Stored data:

*-*-*

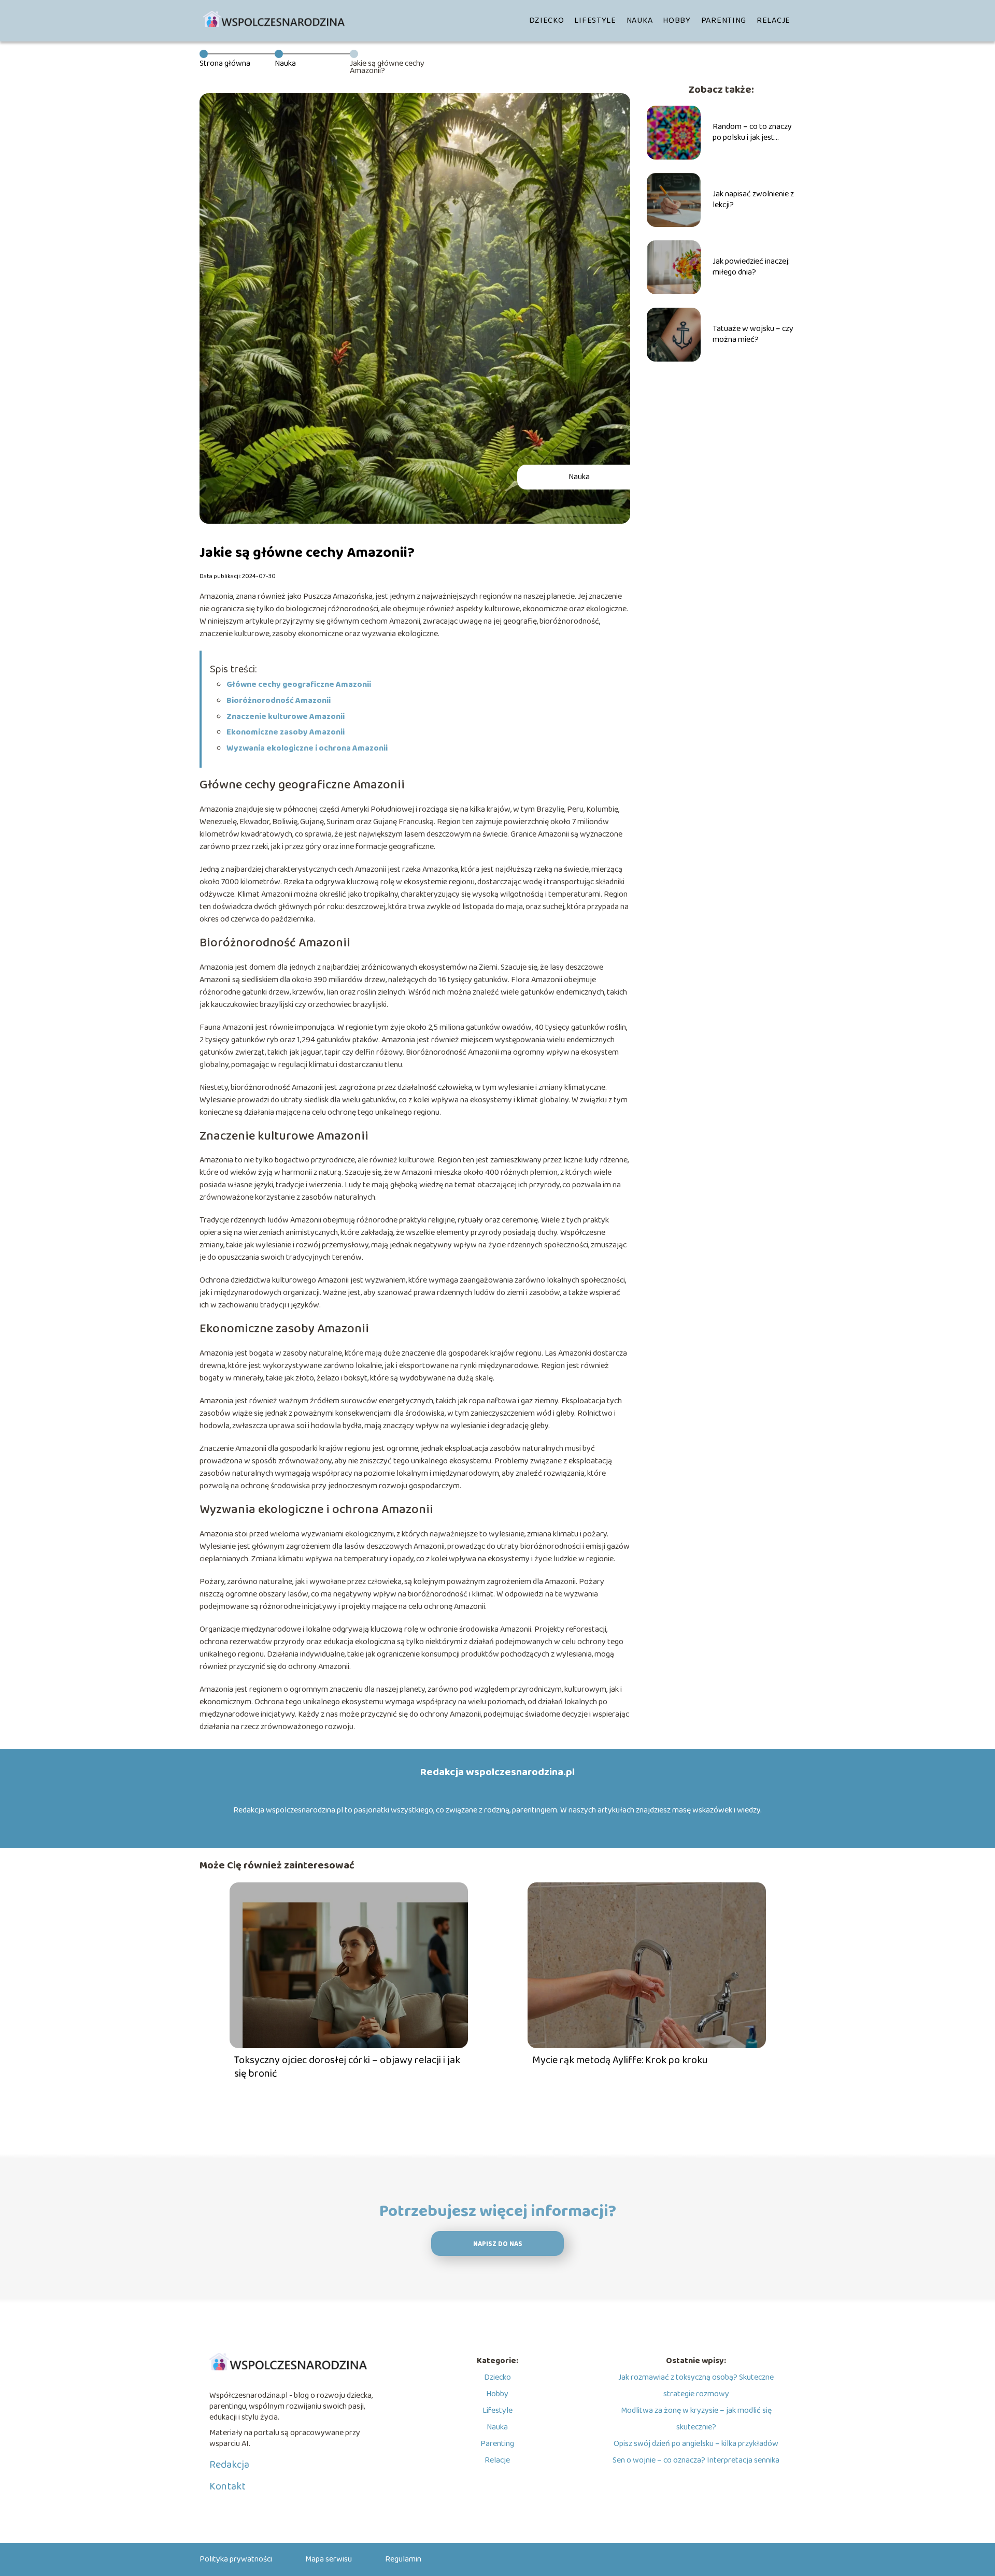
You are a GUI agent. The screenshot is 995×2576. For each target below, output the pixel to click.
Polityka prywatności (236, 2559)
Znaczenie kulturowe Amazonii (285, 716)
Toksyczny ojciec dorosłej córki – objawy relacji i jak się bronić (347, 2066)
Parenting (723, 20)
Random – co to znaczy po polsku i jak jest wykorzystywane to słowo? (752, 132)
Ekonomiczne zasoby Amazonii (285, 732)
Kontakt (227, 2486)
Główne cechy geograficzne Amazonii (298, 684)
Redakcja (229, 2464)
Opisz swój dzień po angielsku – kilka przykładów (696, 2443)
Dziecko (546, 20)
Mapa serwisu (328, 2559)
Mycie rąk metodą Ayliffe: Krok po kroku (620, 2060)
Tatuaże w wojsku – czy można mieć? (753, 335)
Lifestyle (595, 20)
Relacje (773, 20)
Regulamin (403, 2559)
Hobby (677, 20)
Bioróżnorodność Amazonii (278, 700)
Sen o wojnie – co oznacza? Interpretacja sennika (696, 2460)
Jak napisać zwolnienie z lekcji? (753, 200)
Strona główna (225, 63)
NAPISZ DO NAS (497, 2244)
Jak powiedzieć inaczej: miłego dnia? (751, 267)
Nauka (640, 20)
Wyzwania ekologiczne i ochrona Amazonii (307, 748)
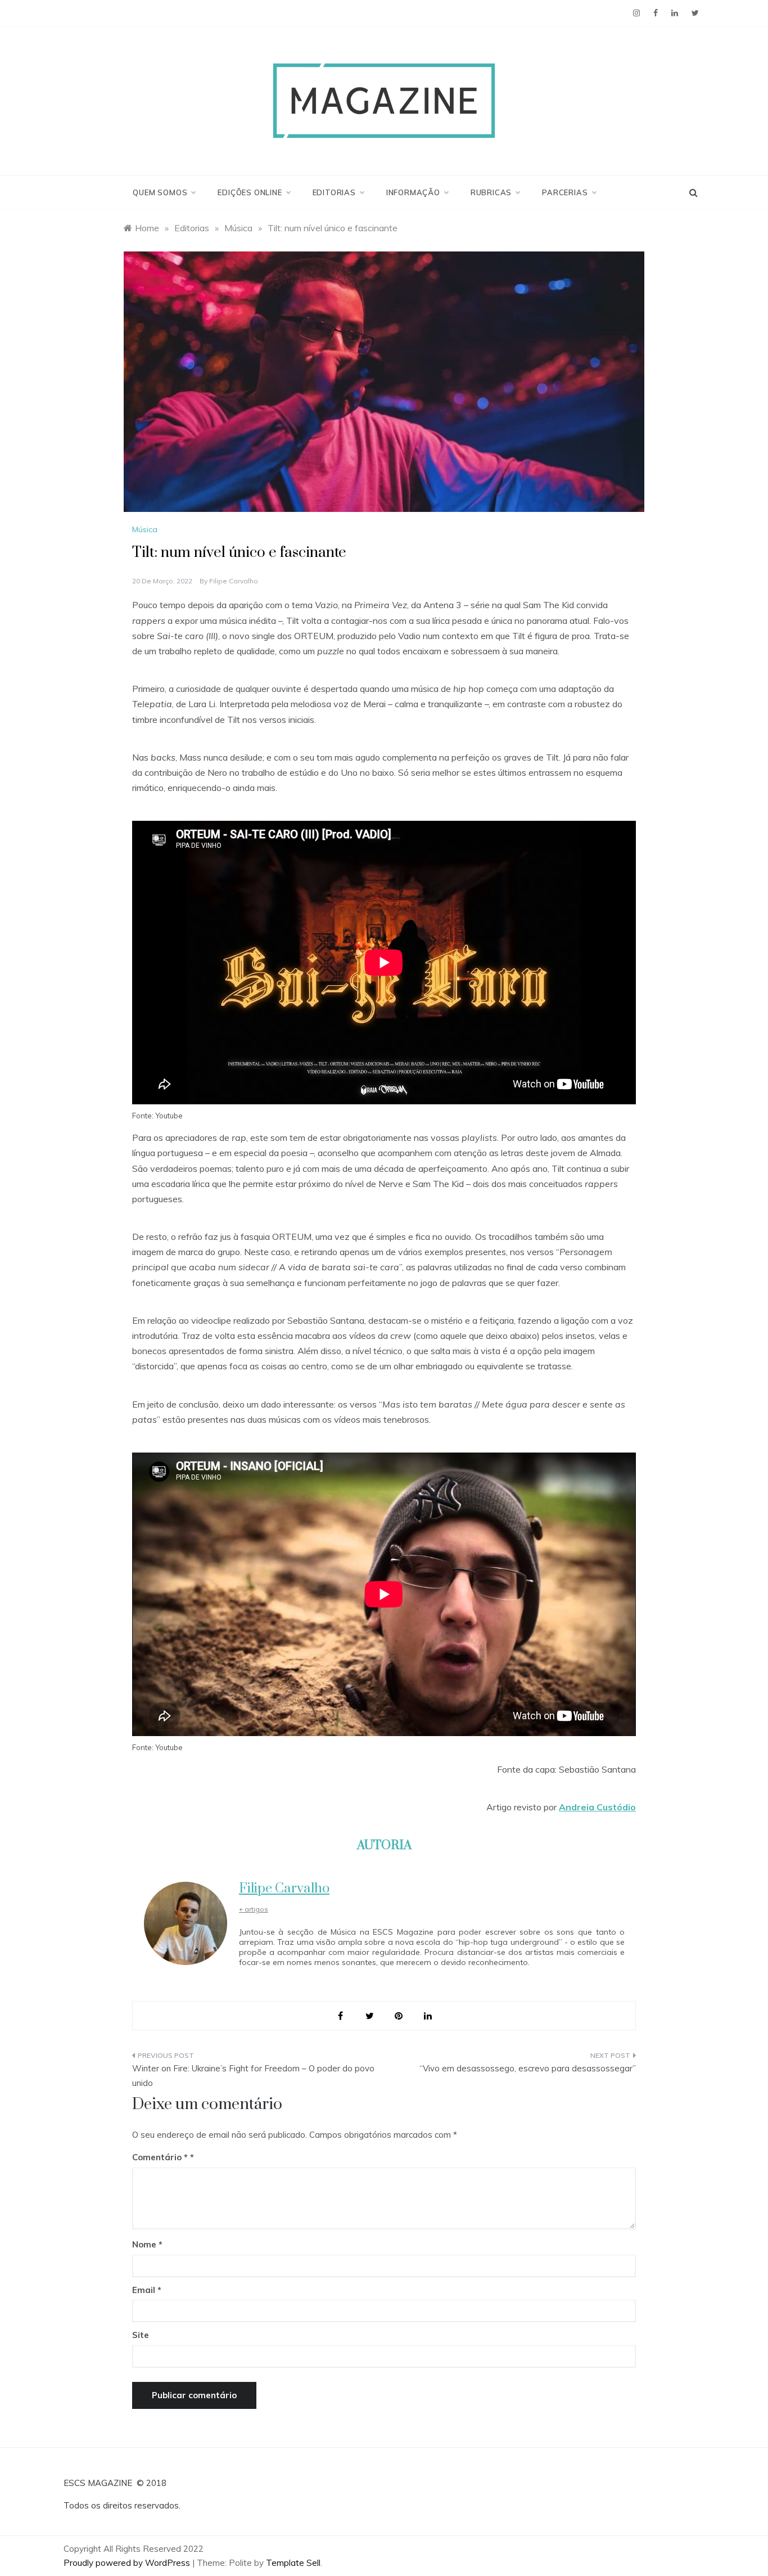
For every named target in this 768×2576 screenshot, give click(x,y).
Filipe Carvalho (233, 581)
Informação (413, 192)
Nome (147, 2244)
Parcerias (565, 192)
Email (146, 2290)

*-*-*

Exercise: Copy the records exactly, leaving out every picture.

Solution:
You are a GUI agent. The screenshot is 995×2576. For each target below, output the pixel to click.
Polityka prywatności (236, 2559)
Znaczenie kulturowe Amazonii (285, 716)
Toksyczny ojciec dorosłej córki – objawy relacji i jak się bronić (347, 2066)
Parenting (723, 20)
Random – co to znaczy po polsku i jak jest wykorzystywane to słowo? (752, 132)
Ekonomiczne zasoby Amazonii (285, 732)
Kontakt (227, 2486)
Główne cechy geograficzne Amazonii (298, 684)
Redakcja (229, 2464)
Opisz swój dzień po angielsku – kilka przykładów (696, 2443)
Dziecko (546, 20)
Mapa serwisu (328, 2559)
Mycie rąk metodą Ayliffe: Krok po kroku (620, 2060)
Tatuaże w wojsku – czy można mieć? (753, 335)
Lifestyle (595, 20)
Relacje (773, 20)
Regulamin (403, 2559)
Hobby (677, 20)
Bioróżnorodność Amazonii (278, 700)
Sen o wojnie – co oznacza? Interpretacja sennika (696, 2460)
Jak napisać zwolnienie z lekcji? (753, 200)
Strona główna (225, 63)
NAPISZ DO NAS (497, 2244)
Jak powiedzieć inaczej: miłego dnia? (751, 267)
Nauka (640, 20)
Wyzwania ekologiczne i ochrona Amazonii (307, 748)
For every named target in this 768×2576 screenshot, give click(x,y).
Filipe Carvalho (233, 581)
Informação (413, 192)
Nome (147, 2244)
Parcerias (565, 192)
Email (146, 2290)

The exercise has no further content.